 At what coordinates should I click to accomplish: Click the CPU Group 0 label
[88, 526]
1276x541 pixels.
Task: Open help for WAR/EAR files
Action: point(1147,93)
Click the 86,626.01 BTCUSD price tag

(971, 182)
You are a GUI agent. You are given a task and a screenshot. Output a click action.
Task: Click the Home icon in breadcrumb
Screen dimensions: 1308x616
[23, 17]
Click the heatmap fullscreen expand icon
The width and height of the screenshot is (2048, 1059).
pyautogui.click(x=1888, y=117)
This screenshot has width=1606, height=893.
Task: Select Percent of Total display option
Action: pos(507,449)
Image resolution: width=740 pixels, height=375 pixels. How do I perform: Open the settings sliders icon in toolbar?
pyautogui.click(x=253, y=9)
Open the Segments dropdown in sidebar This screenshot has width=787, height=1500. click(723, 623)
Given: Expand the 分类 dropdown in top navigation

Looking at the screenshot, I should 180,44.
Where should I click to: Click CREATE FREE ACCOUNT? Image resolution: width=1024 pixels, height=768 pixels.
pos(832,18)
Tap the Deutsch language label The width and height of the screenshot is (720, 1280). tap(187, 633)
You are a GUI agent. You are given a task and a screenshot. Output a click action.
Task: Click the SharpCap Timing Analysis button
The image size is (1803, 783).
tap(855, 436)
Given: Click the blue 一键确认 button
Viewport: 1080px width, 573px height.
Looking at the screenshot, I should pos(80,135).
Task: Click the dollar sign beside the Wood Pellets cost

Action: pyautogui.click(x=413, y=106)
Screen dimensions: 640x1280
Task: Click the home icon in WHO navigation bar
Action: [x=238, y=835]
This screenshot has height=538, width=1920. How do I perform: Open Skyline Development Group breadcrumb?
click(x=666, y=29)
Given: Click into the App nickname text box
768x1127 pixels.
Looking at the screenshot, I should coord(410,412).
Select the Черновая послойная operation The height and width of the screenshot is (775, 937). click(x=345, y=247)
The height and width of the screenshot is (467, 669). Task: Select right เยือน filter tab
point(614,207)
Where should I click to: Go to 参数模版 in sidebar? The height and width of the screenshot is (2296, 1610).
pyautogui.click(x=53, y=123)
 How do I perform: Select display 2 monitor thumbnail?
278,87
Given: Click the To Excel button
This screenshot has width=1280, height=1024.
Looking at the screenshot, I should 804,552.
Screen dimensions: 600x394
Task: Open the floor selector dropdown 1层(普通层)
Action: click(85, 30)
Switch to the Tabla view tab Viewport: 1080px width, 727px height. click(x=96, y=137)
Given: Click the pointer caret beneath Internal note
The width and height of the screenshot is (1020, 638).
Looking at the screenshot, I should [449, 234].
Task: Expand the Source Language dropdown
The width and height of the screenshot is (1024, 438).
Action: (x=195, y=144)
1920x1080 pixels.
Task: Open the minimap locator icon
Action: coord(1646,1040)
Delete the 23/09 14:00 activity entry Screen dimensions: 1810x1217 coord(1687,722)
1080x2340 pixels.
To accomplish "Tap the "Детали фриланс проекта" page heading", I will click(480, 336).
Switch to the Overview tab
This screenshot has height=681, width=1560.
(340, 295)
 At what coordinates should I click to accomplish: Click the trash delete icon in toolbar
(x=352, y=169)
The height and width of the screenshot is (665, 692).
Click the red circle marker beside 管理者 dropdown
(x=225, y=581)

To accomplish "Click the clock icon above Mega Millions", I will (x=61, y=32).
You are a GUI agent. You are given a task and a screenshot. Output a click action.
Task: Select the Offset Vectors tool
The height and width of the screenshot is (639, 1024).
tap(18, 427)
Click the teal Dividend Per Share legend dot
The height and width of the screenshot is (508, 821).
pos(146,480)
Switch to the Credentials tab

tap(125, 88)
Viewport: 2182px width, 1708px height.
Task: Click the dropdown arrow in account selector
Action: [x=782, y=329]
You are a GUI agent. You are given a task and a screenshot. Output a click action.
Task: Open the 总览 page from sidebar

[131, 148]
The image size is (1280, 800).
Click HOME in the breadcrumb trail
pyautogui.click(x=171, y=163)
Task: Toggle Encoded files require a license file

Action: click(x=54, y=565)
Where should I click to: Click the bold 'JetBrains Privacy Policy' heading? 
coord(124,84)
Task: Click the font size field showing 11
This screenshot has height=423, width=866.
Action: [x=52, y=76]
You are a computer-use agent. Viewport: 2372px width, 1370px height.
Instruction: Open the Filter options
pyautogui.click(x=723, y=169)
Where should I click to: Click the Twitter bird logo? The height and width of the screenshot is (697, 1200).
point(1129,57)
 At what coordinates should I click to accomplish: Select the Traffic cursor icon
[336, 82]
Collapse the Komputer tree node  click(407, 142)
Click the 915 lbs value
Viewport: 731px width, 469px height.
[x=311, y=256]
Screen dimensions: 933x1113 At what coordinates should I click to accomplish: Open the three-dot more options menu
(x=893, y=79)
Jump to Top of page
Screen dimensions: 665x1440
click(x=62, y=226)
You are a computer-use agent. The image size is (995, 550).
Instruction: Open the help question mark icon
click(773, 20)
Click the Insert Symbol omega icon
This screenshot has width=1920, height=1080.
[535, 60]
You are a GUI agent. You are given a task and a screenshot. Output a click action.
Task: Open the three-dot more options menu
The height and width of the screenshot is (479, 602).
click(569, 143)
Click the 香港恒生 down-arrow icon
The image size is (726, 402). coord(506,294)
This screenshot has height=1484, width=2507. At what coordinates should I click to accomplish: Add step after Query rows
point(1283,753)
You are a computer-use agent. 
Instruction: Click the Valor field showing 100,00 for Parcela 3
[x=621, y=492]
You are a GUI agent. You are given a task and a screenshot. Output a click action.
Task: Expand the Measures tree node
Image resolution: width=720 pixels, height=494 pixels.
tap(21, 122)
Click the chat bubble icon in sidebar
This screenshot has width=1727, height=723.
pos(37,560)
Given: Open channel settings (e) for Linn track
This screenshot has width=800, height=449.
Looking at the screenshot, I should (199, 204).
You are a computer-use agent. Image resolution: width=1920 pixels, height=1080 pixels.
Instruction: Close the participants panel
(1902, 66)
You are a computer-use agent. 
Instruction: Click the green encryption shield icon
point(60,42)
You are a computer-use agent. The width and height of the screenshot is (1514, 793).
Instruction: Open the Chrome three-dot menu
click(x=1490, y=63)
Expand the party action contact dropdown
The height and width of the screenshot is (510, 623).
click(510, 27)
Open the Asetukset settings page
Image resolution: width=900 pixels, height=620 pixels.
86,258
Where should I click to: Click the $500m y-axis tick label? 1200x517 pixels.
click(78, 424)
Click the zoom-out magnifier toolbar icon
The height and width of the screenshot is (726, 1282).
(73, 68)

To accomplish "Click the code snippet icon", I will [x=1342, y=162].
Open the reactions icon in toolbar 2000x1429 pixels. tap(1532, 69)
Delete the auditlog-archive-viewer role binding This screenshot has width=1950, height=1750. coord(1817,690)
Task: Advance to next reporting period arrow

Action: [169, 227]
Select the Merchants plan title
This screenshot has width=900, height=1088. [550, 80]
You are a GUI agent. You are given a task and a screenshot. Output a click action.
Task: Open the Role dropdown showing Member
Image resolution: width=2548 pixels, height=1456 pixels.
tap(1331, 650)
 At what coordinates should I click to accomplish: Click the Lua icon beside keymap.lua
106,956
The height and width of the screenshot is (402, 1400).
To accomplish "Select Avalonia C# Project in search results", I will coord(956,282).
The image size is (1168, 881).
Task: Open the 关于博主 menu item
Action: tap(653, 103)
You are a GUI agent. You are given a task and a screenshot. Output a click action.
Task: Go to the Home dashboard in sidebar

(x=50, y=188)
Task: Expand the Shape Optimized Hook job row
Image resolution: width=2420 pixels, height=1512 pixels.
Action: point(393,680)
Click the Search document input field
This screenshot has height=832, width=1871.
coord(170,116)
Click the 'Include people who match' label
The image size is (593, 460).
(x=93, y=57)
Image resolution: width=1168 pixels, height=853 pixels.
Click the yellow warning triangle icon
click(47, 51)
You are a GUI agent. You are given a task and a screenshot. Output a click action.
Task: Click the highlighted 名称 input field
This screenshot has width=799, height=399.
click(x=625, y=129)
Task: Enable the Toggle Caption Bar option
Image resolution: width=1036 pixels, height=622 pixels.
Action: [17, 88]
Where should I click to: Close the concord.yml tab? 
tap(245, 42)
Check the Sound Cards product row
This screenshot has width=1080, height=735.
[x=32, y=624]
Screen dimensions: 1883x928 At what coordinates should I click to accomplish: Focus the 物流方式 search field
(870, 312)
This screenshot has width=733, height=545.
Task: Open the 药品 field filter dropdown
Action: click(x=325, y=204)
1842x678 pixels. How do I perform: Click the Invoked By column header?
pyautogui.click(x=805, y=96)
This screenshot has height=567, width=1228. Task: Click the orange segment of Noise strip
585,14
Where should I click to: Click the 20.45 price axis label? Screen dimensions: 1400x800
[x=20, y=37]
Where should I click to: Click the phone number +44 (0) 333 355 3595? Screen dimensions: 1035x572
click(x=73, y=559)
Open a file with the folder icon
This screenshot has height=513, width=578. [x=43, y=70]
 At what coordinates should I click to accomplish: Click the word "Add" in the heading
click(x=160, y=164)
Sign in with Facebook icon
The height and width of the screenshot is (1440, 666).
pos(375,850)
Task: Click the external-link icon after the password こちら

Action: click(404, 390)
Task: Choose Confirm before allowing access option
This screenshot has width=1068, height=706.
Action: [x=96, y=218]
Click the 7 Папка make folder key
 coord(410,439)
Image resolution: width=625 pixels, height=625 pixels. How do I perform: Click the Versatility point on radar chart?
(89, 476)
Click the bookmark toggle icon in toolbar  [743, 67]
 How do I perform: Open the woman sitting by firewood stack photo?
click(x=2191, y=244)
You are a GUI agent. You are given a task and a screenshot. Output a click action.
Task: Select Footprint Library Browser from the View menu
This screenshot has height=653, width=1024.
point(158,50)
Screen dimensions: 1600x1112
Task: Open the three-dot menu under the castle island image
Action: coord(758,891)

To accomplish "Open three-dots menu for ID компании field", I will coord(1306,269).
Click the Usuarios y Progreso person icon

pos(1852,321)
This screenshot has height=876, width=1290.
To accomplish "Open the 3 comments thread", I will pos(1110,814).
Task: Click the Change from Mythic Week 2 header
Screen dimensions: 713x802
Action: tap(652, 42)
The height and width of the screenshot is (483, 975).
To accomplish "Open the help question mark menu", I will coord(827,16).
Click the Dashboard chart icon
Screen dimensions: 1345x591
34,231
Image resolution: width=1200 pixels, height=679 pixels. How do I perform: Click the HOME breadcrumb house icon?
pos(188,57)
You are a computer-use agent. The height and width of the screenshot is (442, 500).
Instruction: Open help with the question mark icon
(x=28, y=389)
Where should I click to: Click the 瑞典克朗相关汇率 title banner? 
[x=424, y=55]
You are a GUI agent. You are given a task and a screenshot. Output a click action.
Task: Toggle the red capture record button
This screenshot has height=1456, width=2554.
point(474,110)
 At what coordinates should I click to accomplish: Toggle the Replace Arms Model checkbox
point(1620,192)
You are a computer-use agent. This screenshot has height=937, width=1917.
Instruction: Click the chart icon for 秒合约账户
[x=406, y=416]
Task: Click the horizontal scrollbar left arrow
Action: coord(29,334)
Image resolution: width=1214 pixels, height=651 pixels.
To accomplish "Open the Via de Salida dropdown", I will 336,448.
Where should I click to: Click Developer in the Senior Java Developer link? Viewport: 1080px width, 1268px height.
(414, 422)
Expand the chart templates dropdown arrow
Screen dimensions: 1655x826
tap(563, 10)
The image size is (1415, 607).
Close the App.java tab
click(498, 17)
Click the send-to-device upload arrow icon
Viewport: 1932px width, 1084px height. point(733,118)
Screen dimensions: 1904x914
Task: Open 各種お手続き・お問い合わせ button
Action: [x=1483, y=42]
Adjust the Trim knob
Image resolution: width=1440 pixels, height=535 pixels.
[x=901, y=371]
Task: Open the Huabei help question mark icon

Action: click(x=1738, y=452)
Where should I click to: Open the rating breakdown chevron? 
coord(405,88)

■ ■ ■ ■ ■

TREŚĆ ZADANIA —
Przepisz dokładnie wiersze zapisów, zaczynając od wiersza z „Given: Click the To Excel button” i kończąc na wierszu z „(x=352, y=169)”, włącznie z oboma.

POPRAWNA ODPOWIEDŹ —
Given: Click the To Excel button
This screenshot has width=1280, height=1024.
Looking at the screenshot, I should 804,552.
Screen dimensions: 600x394
Task: Open the floor selector dropdown 1层(普通层)
Action: click(85, 30)
Switch to the Tabla view tab Viewport: 1080px width, 727px height. click(x=96, y=137)
Given: Click the pointer caret beneath Internal note
The width and height of the screenshot is (1020, 638).
Looking at the screenshot, I should [449, 234].
Task: Expand the Source Language dropdown
The width and height of the screenshot is (1024, 438).
Action: (x=195, y=144)
1920x1080 pixels.
Task: Open the minimap locator icon
Action: coord(1646,1040)
Delete the 23/09 14:00 activity entry Screen dimensions: 1810x1217 coord(1687,722)
1080x2340 pixels.
To accomplish "Tap the "Детали фриланс проекта" page heading", I will click(480, 336).
Switch to the Overview tab
This screenshot has height=681, width=1560.
(340, 295)
 At what coordinates should I click to accomplish: Click the trash delete icon in toolbar
(x=352, y=169)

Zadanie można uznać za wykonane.